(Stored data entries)
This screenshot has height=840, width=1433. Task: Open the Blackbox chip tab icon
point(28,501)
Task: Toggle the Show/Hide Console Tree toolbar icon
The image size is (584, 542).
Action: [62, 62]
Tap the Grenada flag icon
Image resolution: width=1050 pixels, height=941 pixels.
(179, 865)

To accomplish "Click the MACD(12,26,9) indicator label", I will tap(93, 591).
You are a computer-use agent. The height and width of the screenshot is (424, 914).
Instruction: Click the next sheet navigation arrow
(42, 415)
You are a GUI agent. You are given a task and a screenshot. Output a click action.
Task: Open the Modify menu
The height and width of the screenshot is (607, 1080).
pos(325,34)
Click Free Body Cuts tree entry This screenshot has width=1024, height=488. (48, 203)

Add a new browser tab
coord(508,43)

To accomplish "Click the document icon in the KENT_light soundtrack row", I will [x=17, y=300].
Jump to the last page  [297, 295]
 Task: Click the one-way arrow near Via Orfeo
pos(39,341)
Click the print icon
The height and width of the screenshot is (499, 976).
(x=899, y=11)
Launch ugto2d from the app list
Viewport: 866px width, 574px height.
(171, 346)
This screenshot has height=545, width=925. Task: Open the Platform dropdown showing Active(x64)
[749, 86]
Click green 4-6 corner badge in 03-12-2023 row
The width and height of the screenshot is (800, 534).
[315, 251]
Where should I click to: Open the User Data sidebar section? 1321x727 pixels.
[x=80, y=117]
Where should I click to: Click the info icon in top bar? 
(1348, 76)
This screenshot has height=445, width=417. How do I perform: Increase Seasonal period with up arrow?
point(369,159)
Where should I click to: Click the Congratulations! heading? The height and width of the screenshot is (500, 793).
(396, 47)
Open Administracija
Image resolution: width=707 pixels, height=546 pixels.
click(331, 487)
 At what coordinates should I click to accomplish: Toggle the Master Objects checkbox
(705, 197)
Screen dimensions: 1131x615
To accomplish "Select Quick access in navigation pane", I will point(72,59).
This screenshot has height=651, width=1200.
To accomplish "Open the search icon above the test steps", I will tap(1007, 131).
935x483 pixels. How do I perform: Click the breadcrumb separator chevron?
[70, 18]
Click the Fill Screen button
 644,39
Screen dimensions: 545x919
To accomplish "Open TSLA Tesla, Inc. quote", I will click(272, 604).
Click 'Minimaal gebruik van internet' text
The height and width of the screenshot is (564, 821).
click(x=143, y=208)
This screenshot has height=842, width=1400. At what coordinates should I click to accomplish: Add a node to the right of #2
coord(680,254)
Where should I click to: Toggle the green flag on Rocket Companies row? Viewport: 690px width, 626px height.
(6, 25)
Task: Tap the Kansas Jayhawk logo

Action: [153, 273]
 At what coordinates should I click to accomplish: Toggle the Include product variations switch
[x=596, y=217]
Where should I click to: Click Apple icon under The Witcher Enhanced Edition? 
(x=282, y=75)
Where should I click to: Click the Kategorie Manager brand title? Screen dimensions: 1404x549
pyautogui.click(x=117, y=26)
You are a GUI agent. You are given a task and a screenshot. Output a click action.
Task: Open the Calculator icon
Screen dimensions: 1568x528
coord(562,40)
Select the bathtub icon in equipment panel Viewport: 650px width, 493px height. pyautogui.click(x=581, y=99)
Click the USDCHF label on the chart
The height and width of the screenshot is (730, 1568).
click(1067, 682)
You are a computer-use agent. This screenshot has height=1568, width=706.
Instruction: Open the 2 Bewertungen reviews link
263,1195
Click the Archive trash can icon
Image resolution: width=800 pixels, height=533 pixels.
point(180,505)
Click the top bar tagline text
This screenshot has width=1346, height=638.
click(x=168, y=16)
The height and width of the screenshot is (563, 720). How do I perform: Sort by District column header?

* **TO DO**
Every line above with the word "computer" is to be copied out.

* **OUTPUT OF THE EXERCISE**
You are a computer-use agent. The height and width of the screenshot is (424, 914).
You are a computer-use agent. This screenshot has height=1568, width=706.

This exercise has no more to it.